PASSAGE: Begin

In October, Mark Cocker gave an illuminating talk about his most recent book Our Place: Can We Save Britain’s

Wildlife Before It Is Too Late? A sense of place pervades Cocker’s work, as it does the work of many of our most

respected and admired nature writers. Think of the late Roger Deakin and his moated Suffolk cottage at Walnut Tree Farm from where he dreamed up the aquatic peregrinations he undertook in Waterlog; think of Richard Mabey and his journey in Nature Cure from the Chilterns to put down roots in East Anglian soil; think further afield of Nan Shepherd’s deep, intimate knowledge of her native Cairngorms, evoked so vividly in her book The Living Mountain. So it came as both a surprise and a sadness to learn that after having established himself as an essential part of the literary ecology of our region for so many years, Mark Cocker has decided to up sticks and return to his native Derbyshire.

Blackwater, the Norfolk smallholding he purchased in 2012 largely on the proceeds of his book Birds and People, is portrayed in affectionate detail in the opening chapter, and it is of course from a distinctly Norfolk vantage point that Cocker wrote Crow Country, which was shortlisted for the Samuel Johnson Prize in 2008 and won the New Angle Prize for Literature in 2009.

PASSAGE: End
EXTRACTED MATERIAL: Begin

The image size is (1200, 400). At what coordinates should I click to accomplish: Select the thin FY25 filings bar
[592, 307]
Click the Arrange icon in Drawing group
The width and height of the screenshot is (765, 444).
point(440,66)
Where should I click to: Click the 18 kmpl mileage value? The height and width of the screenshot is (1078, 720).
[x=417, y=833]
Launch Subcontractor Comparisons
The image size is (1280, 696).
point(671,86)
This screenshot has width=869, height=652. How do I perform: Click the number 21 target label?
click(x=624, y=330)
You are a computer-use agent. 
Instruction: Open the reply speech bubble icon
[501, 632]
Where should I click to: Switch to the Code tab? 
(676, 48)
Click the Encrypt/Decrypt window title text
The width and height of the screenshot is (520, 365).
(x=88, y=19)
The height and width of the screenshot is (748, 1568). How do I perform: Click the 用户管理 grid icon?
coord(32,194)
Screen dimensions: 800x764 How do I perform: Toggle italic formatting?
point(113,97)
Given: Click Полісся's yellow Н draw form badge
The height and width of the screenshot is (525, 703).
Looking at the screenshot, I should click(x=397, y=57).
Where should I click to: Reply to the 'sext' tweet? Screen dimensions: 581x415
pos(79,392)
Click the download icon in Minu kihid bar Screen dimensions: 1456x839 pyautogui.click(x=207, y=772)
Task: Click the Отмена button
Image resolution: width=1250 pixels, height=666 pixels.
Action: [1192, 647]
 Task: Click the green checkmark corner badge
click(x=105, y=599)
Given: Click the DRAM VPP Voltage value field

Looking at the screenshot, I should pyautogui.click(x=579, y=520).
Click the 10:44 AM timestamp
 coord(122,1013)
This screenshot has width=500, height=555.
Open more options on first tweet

EXTRACTED MATERIAL: End

EXERCISE AIM:
Answer these questions using the passage about Mark Cocker:
1. What was the title of the book Cocker spoke about in his October talk?
2. In what year did Cocker buy the Norfolk smallholding Blackwater?
3. Which prize did Crow Country win in 2009?

SOLUTION FOR THIS TASK:
1. Our Place: Can We Save Britain's Wildlife Before It Is Too Late?
2. 2012
3. The New Angle Prize for Literature